Conón era de Galilea y se había retirado a Panfilia, en Maguido, en
donde cultivaba un pequeño jardín. Después del martirio de los santos Papías,
Diodoro y Claudiano, durante la persecución de Decio, el prefecto Publio fue a
la región, se detuvo en las puertas de la ciudad e hizo saber a los habitantes
que deberían reunirse a su alrededor. Todo el mundo respondió al llamado; sin
embargo un tal Naódoro, con algunos ancianos de la ciudad pidió ayuda para
buscar a los que pudiesen haberse escondido. Se organizó un equipo, al que se
unió un tal Orígenes y no tardó en llegar al sitio donde Conón cultivaba su
jardín. Después de haberle saludado, Orígenes le dijo:
-El prefecto os llama.
-¿Qué quiere de mí el prefecto? -dijo Conón-, soy un extranjero y,
sobre todo, un cristiano.
Que busque el prefecto a quienes tengan su misma calidad y rango, en
vez de un pobre hombre como yo, que trabaja con pena la tierra.

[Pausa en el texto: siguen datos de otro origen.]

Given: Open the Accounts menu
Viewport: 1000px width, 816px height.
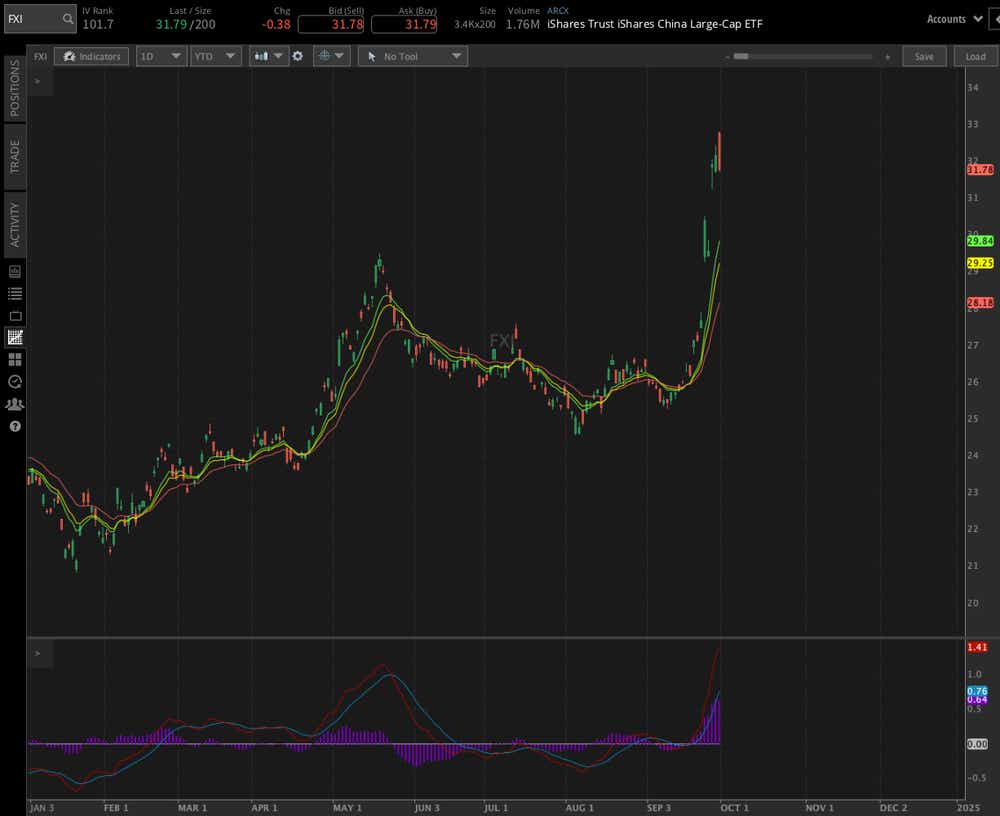Looking at the screenshot, I should (953, 19).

Inmediatamente mandó Naódoro que ataran a Conón a su caballo y se lo
llevó a rastras, sin que el santo hombre opusiera resistencia. Por el camino,
Naódoro dijo a Orígenes: «Nuestra cacería no fue en vano, puesto que llevamos
una buena pieza. Este tendrá que justificarse más que ningún otro cristiano».
Al llegar ante el prefecto, Naódoro le mostró al cautivo y dijo con
marcado tono de ironía: «Por la vigilancia de los dioses, según la orden del
todopoderoso Emperador y, gracias a vuestra buena fortuna, acabamos de
descubrir a este hombre, el bien amado de los dioses, el más sumiso a las leyes
y a los mandatos del gran Rey». Entonces Conón, se irguió para gritar con todas
sus fuerzas: «¡No es cierto! ¡Yo no obedezco sino al gran Rey que es Cristo!»

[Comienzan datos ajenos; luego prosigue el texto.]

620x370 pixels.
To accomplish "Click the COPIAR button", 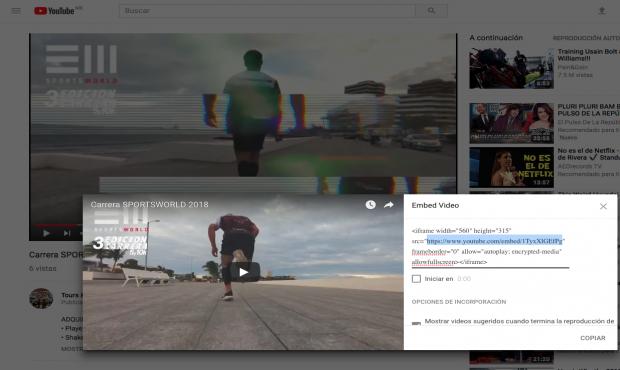I will [593, 338].
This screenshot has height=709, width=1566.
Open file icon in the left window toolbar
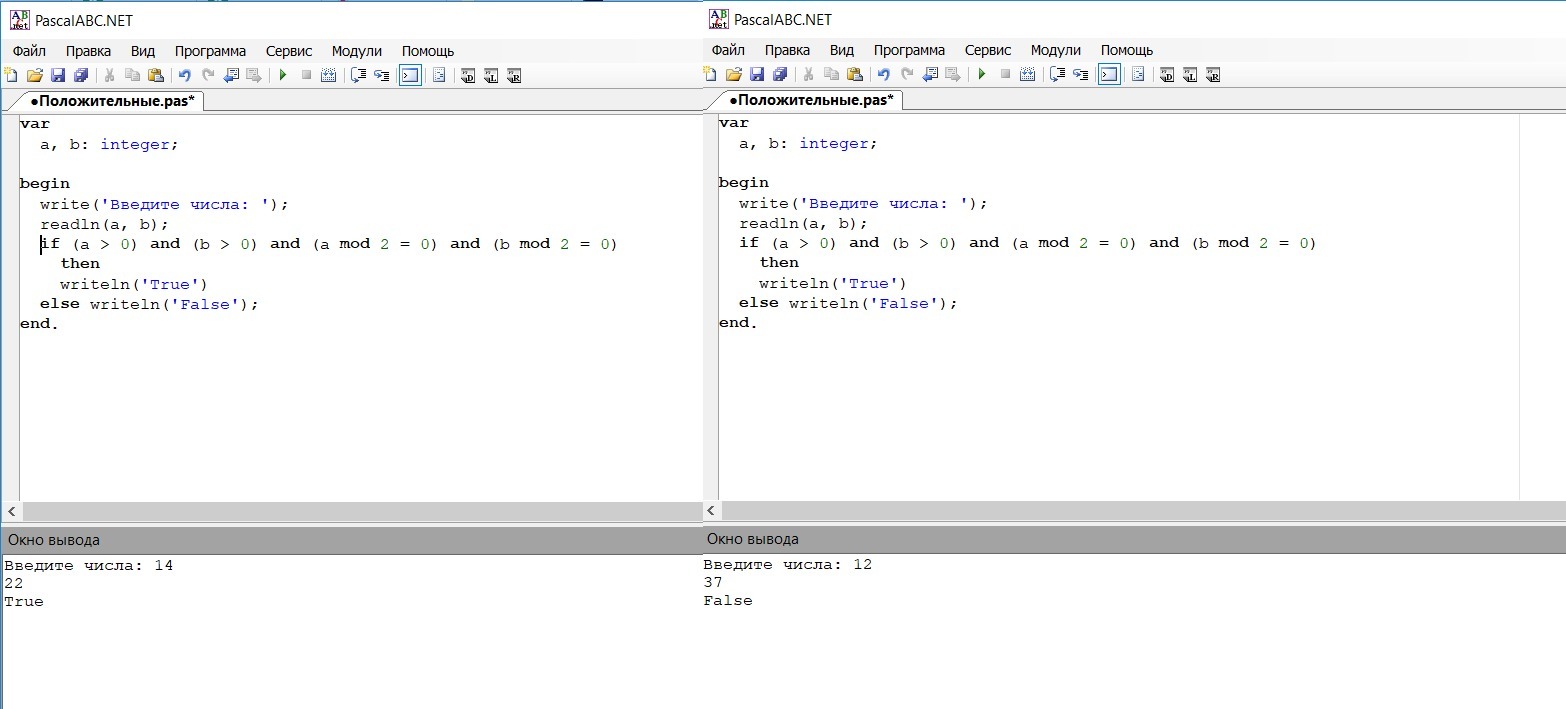click(x=34, y=75)
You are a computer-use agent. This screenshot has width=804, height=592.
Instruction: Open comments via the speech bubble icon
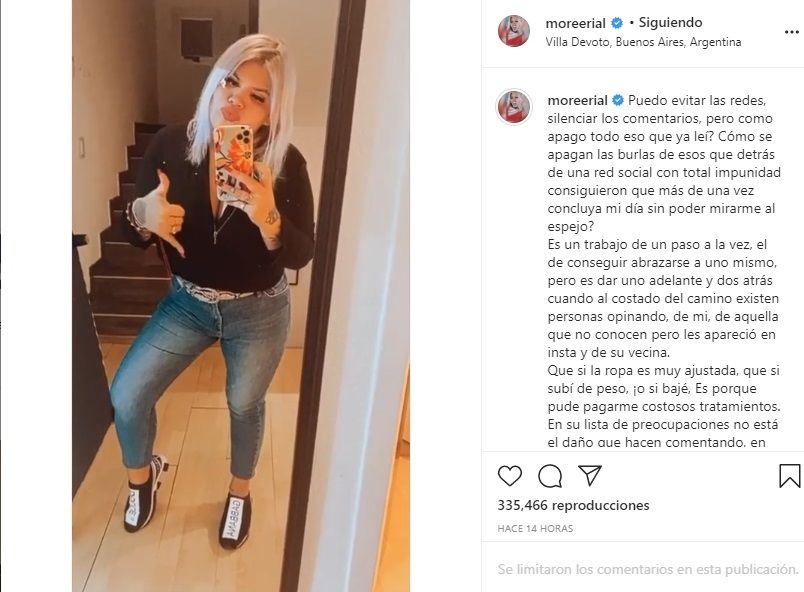[550, 476]
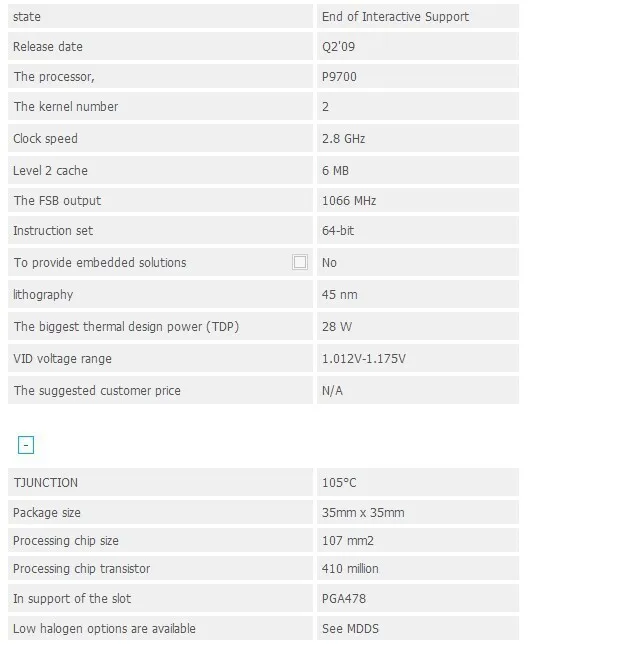Click the 'See MDDS' value

click(x=350, y=628)
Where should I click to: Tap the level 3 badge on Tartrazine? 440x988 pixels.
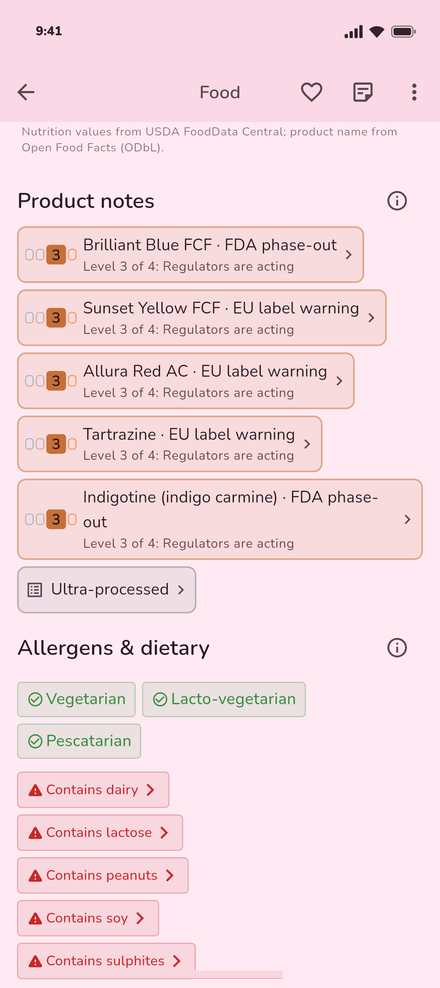click(56, 444)
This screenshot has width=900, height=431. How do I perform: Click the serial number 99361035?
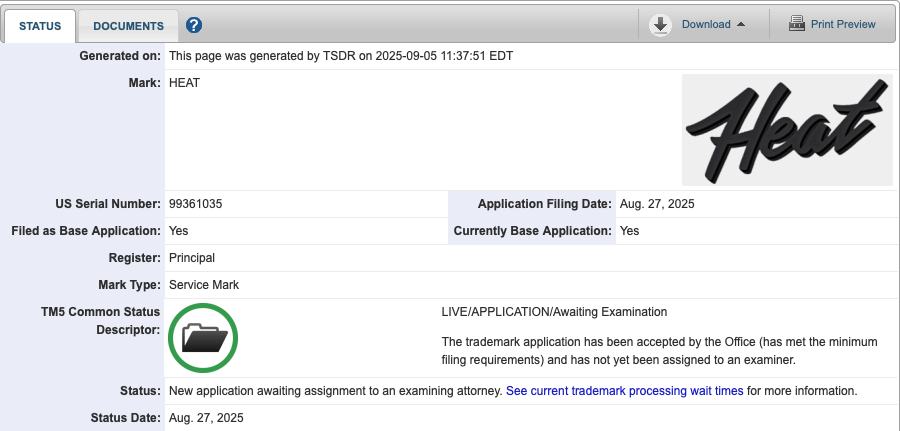point(196,204)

Entonces intervino Orígenes para dar explicaciones al asombrado
prefecto: «Excelencia, le dijo; después de haber recorrido toda la ciudad no
encontramos más que a este pobre anciano en un jardín». El prefecto se dirigió
a Conón y le preguntó quién era, de dónde venía y cuál era su familia. A todo
esto, Conón respondió sencillamente:
-Soy de Nazaret de Galilea. Mi familia es la de Cristo, a quien desde
mi infancia reconozco como a supremo Dios.

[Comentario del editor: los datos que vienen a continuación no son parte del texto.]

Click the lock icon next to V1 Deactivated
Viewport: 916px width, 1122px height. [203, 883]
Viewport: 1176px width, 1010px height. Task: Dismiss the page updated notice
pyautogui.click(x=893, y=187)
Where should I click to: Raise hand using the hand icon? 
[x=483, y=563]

-Si conoces a Cristo como un Dios -dijo el prefecto-, reconoce también
a nuestros dioses y ríndeles homenaje.
Conón dejó escapar un suspiro, levantó al cielo la vista y exclamó:
-¡Impío! ¿Cómo puedes blasfemar así del Dios Supremo?, te aseguro que
no podrás persuadirme a que haga lo que dices.
Entonces el tirano mandó que le encajaran clavos en la planta de los
pies y, en esas condiciones, obligó al anciano a que corriera delante de su
carro. El santo atleta de Cristo obedeció y comenzó a correr al tiempo que
entonaba el salmo 39: «Esperé en Yahvé confiadamente y se inclinó hacia mí y
oyó mi grito», para que no escapara de su boca queja alguna, sino solo
alabanzas, al sufrir por su Señor. No dejó de cantar hasta que le faltaron las
fuerzas y cayó al suelo agonizante. Todavía tuvo alientos para exclamar:
«¡Señor, recibe mi espíritu!», antes de expirar.